Origination and Underwriting Process
The portfolio loan process begins with the borrower approaching a portfolio lender, typically a community bank, credit union, or regional bank with an active commercial or investor lending program. Unlike conventional loans, which are processed through standardized automated underwriting systems (DU or LPA), portfolio loans are underwritten manually by the lender’s credit team. The underwriter evaluates the borrower’s overall financial picture, including personal and business financial statements, tax returns (if applicable), a schedule of real estate owned, global cash flow analysis, and the specifics of the subject property.
The global cash flow analysis is a distinguishing feature of portfolio underwriting. Rather than applying rigid DTI ratio limits, portfolio lenders often calculate the borrower’s total income from all sources (employment, rental income, business income, investment income) against total obligations (all mortgage payments, business debt, personal debt, living expenses). This holistic view can benefit investors whose conventional DTI is too high due to multiple mortgages but whose overall cash flow is strong when rental income from all properties is properly accounted for.

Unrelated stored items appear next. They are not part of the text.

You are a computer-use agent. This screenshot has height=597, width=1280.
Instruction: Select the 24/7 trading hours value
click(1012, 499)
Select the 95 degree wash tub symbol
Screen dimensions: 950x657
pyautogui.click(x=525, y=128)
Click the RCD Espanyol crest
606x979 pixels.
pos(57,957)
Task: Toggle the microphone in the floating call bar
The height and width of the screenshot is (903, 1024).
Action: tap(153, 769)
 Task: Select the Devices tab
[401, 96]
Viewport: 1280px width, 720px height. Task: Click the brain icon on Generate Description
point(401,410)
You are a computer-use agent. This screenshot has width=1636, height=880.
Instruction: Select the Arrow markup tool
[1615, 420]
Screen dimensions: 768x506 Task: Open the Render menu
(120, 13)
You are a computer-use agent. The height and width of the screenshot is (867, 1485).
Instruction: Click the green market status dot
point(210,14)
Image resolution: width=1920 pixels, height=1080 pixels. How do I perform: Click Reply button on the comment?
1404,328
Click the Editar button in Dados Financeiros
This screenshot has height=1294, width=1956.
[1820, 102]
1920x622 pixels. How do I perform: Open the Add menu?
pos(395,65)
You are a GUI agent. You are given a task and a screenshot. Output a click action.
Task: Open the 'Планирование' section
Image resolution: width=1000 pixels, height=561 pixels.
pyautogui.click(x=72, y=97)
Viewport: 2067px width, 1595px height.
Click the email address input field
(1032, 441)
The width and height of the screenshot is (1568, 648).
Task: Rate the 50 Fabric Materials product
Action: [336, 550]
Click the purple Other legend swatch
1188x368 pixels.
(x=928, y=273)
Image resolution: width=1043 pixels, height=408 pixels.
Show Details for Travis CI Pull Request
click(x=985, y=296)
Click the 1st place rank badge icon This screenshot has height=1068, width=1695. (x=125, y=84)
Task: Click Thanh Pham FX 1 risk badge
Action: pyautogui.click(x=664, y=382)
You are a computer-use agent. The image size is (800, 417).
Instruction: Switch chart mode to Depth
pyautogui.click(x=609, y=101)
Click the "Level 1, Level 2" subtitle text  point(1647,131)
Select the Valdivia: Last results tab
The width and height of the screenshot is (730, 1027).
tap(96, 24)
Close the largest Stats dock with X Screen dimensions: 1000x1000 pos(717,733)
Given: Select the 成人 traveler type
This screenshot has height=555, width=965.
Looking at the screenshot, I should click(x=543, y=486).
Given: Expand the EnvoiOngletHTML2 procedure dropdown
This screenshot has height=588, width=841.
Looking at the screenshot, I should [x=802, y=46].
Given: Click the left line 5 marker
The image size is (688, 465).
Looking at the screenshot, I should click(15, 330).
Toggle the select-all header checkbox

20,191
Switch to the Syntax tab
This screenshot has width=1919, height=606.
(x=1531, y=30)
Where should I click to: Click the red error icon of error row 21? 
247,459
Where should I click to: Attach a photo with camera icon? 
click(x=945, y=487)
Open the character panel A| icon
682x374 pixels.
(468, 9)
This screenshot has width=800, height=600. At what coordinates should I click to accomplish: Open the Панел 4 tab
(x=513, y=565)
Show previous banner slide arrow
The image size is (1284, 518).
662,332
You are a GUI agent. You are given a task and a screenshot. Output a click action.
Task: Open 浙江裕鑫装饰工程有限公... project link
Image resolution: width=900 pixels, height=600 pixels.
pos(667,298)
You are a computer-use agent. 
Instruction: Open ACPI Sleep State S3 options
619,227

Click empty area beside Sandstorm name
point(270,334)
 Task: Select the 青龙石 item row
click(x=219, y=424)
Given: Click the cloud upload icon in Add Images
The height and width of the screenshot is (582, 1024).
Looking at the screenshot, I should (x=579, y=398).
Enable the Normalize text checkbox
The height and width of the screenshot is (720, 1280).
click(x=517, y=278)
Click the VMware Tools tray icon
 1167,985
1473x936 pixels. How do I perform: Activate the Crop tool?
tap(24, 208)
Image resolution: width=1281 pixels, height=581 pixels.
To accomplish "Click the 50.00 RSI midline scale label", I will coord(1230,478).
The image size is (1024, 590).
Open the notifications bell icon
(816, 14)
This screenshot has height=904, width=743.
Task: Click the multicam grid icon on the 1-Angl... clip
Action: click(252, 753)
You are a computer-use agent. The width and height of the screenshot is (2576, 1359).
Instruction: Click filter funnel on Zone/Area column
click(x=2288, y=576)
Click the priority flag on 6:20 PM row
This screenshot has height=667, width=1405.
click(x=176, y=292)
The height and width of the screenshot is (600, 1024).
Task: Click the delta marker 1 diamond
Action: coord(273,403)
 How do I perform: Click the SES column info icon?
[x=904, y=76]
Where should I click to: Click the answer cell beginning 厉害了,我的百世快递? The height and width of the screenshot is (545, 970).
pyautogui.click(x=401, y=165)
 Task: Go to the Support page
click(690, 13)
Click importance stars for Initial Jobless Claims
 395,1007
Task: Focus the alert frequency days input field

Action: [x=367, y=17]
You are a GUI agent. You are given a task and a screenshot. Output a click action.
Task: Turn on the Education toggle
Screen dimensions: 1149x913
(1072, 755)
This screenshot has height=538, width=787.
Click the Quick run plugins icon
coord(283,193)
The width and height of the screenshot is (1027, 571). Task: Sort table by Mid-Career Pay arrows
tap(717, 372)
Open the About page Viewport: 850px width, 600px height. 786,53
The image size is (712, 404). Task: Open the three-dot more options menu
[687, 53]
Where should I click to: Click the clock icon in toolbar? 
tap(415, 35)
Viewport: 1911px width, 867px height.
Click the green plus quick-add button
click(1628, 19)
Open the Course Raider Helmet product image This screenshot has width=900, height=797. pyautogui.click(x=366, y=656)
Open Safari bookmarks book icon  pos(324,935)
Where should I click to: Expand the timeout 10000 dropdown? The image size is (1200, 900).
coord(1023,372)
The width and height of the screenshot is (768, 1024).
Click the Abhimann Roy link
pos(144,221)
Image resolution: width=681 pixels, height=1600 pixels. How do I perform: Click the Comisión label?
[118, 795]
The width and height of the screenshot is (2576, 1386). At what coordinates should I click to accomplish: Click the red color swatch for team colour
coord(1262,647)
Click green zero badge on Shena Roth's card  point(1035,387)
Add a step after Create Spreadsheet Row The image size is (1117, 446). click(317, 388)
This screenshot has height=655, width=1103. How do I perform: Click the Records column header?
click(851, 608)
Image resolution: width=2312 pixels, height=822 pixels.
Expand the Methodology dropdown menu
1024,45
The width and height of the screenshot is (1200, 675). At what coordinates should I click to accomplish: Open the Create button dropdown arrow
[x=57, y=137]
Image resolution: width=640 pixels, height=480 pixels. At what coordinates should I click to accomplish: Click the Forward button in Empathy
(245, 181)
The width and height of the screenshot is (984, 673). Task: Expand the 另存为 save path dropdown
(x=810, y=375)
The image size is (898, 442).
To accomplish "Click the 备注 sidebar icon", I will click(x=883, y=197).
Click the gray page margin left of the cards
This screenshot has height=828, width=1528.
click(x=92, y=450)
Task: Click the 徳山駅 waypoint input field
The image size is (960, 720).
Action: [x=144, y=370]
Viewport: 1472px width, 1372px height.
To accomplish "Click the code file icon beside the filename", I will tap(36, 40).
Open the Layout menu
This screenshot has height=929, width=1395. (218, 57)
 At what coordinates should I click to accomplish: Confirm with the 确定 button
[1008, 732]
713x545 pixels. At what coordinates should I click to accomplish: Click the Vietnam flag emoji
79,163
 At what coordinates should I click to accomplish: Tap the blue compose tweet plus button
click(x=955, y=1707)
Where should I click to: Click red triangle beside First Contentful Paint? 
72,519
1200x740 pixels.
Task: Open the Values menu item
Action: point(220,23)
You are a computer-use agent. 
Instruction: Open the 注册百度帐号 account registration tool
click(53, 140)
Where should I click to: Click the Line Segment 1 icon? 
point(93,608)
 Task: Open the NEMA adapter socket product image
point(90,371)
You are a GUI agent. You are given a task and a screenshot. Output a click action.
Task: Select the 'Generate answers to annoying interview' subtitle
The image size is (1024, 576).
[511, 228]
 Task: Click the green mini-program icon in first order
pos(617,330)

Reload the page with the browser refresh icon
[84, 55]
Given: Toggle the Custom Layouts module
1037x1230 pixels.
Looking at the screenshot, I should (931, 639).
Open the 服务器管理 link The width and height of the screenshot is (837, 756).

For entity borrowers (LLC, LP, trust), the lender reviews the entity’s operating agreement, articles of organization, and authorized signers in addition to the personal financial profile of the guarantor(s). The lender assesses whether the entity is properly structured and whether the guarantor has sufficient personal net worth and liquidity to support the guarantee.
Loan Structuring and Terms
Portfolio loan terms are more varied than conventional products. Common structures include 30-year fixed rate (less common and more expensive), 5/1 or 7/1 adjustable rate (fixed for an initial period, then adjusting annually based on an index plus margin), 10-year or 15-year fixed with a balloon (the rate is fixed, but the loan must be paid off or refinanced at the end of the term), and 20 or 25-year full amortization (no balloon, but a shorter payoff period than 30 years).
The lender and borrower negotiate the specific terms based on the lender’s product offerings and the borrower’s preferences. Interest rates are typically set based on a spread over a benchmark rate such as the 5-year or 10-year Treasury yield, the prime rate, or the lender’s internal cost of funds. The spread reflects the lender’s assessment of the borrower’s risk, the property’s risk, and the lender’s target return on the loan.
Loan-to-value ratios on portfolio products typically range from 65% to 80%, depending on the property type, the borrower’s strength, and whether the transaction is a purchase or refinance. LTV limits tend to be more conservative than conventional guidelines for riskier scenarios (entity borrowers, non-standard properties) and comparable for straightforward investment purchases with strong borrowers.
Ongoing Servicing and Renewal
Because the portfolio lender retains the loan, servicing is handled internally rather than transferred to a third-party servicer. This can be advantageous for borrowers: the same institution that approved the loan manages it ongoing, and any issues (payment modifications, escrow disputes, payoff requests) are handled by a relationship contact rather than a faceless servicing center.
For loans with balloon provisions, the renewal process is a critical ongoing obligation. As the balloon date approaches, the borrower must either pay off the loan in full, refinance with a different lender, or negotiate a renewal with the existing lender. Most portfolio lenders are willing to renew balloon loans for borrowers who have maintained good payment history and adequate property condition, but the renewal is at the lender’s discretion and the terms (rate, amortization, new balloon period) are renegotiated at renewal. This creates uncertainty that borrowers must plan for.